Staff Development Solutions Part Two–Skype and videoconferencing

After reading part 1–wikis and staff development, we move onto a brief look at other web 2.0 applications and how a nonprofit exec can take advantage of them for staff development (this is not comprehensive, but meant to get your feet wet).   

The Value of Networking Among Peers 

One of the frustrations we had when I ran the small association of family service agencies in PA was getting people to meetings.  We managed to get our executive directors together four times a year.  The favorite agenda item was brainstorming/roundtable, when they just reported to each other on new developments or issues at their agency.  Sometimes it was the challenges of recertification by a national entity.  Other times it was on a decision to self-insure. Yet other times it was how to comply with HIPAA.  Interesting stories were shared, and I was limited in planning ahead to know where the conversation would take us.  The face-to-face peer interaction was invaluable.

 The EDs thought their front-line supervisors from similar programs would benefit from the same sort of networking, but we could never get our act together (mostly due to time-out-of office issues for busy supervisors).  Behold, Skype as a solution.

Action item a :: Set down the Skype and videoconferencing staff development piece word for word.

Record set ::
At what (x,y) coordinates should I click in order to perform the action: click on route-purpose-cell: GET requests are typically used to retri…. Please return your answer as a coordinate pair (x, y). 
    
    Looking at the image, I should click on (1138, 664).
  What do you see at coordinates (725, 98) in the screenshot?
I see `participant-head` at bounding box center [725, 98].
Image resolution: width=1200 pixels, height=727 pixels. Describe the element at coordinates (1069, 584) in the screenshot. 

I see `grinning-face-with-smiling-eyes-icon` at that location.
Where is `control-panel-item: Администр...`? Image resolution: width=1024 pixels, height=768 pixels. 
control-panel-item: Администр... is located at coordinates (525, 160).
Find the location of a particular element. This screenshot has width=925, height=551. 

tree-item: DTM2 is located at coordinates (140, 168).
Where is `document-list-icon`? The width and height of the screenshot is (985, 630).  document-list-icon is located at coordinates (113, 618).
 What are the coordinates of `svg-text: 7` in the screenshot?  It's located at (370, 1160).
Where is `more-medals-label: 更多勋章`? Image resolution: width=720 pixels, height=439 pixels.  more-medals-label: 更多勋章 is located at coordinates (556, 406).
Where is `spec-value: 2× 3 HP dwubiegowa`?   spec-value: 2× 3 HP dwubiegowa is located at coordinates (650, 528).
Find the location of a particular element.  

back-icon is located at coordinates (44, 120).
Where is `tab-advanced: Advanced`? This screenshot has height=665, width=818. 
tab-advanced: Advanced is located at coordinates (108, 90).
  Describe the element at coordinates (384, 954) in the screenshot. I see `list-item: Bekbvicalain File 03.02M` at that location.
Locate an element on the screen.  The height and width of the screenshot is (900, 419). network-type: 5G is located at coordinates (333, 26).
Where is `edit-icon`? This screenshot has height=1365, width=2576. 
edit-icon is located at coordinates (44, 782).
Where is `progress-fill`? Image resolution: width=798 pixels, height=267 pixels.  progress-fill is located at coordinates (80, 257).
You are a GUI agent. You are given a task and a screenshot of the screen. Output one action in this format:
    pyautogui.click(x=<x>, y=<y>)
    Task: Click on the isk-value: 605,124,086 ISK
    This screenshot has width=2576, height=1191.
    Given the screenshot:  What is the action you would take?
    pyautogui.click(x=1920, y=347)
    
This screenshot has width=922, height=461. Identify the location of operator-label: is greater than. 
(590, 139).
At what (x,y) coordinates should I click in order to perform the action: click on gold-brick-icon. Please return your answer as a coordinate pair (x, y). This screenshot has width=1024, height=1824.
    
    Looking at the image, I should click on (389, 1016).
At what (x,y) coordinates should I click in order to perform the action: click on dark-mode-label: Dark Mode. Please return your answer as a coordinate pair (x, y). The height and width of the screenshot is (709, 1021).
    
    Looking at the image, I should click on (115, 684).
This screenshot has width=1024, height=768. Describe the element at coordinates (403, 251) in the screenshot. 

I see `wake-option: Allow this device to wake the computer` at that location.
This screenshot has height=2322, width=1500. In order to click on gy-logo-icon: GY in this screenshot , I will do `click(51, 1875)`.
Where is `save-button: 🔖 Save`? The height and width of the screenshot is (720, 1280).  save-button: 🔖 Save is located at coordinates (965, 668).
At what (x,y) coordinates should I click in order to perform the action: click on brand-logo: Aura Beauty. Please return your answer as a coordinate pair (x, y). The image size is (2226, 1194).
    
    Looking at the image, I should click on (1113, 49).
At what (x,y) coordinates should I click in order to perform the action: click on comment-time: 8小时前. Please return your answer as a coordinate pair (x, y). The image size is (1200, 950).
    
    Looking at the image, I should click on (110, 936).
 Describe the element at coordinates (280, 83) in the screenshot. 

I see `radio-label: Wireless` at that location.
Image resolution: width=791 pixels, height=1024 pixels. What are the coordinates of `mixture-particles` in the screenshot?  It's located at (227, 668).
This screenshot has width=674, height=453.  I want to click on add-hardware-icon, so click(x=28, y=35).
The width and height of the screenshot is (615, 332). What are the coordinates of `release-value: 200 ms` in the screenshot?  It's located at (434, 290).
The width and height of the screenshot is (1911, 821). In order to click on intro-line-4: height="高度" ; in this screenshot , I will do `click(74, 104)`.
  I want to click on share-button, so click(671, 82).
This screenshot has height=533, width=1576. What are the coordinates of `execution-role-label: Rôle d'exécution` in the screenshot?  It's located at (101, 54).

Action item b :: Rewrite the listing's lines from the one containing "Image resolution: width=791" through the end of the listing, inclusive, as a JSON list of strings with one string per line and blank lines omitted.

Answer space a ::
Staff Development Solutions Part Two–Skype and videoconferencing

After reading part 1–wikis and staff development, we move onto a brief look at other web 2.0 applications and how a nonprofit exec can take advantage of them for staff development (this is not comprehensive, but meant to get your feet wet).   

The Value of Networking Among Peers 

One of the frustrations we had when I ran the small association of family service agencies in PA was getting people to meetings.  We managed to get our executive directors together four times a year.  The favorite agenda item was brainstorming/roundtable, when they just reported to each other on new developments or issues at their agency.  Sometimes it was the challenges of recertification by a national entity.  Other times it was on a decision to self-insure. Yet other times it was how to comply with HIPAA.  Interesting stories were shared, and I was limited in planning ahead to know where the conversation would take us.  The face-to-face peer interaction was invaluable.

 The EDs thought their front-line supervisors from similar programs would benefit from the same sort of networking, but we could never get our act together (mostly due to time-out-of office issues for busy supervisors).  Behold, Skype as a solution.

Answer space b ::
[
  "Image resolution: width=791 pixels, height=1024 pixels. What are the coordinates of `mixture-particles` in the screenshot?  It's located at (227, 668).",
  "This screenshot has width=674, height=453.  I want to click on add-hardware-icon, so click(x=28, y=35).",
  "The width and height of the screenshot is (615, 332). What are the coordinates of `release-value: 200 ms` in the screenshot?  It's located at (434, 290).",
  "The width and height of the screenshot is (1911, 821). In order to click on intro-line-4: height=\"高度\" ; in this screenshot , I will do `click(74, 104)`.",
  "  I want to click on share-button, so click(671, 82).",
  "This screenshot has height=533, width=1576. What are the coordinates of `execution-role-label: Rôle d'exécution` in the screenshot?  It's located at (101, 54)."
]